In a condolence letter written to his brother's family two weeks after the passing, Rabbi Shimon apologizes for not responding to the telegrams sent. He wrote that his family and community withheld the news from him and that the death of his brother came to his knowledge by chance. He discovered the news upon seeing his son-in-law reading the laws of Avelut.

==Death of Rabbi Shimon==
On Purim 1883 (5643), Rabbi Sofer celebrated with his congregation as usual, festivities continued into the late hours of the night.

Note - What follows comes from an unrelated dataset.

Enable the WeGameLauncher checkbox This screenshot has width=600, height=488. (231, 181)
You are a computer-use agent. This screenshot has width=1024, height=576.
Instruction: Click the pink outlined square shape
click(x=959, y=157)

On the eve of 17 Adar II, 1883 (5643), he started to feel unwell. The next morning doctors examined him and prescribed medicine. He prayed with Tallit and Tefillin until 10:00am. Thereafter he sent for his son-in-law, Rabbi Akiva Kornitzer, and said to him,
Understand, my son, that for many years my eyes and heart have been constantly turned toward the Holy Land. However, for fear that I be accused for neglecting the tasks that I was responsible for, I never said anything. And now, the time has come to visit the Holy Land.
 These were his last words before he died.

His son-in-law, Rabbi Akiva Kornitzer succeeded him as Chief Rabbi of Kraków.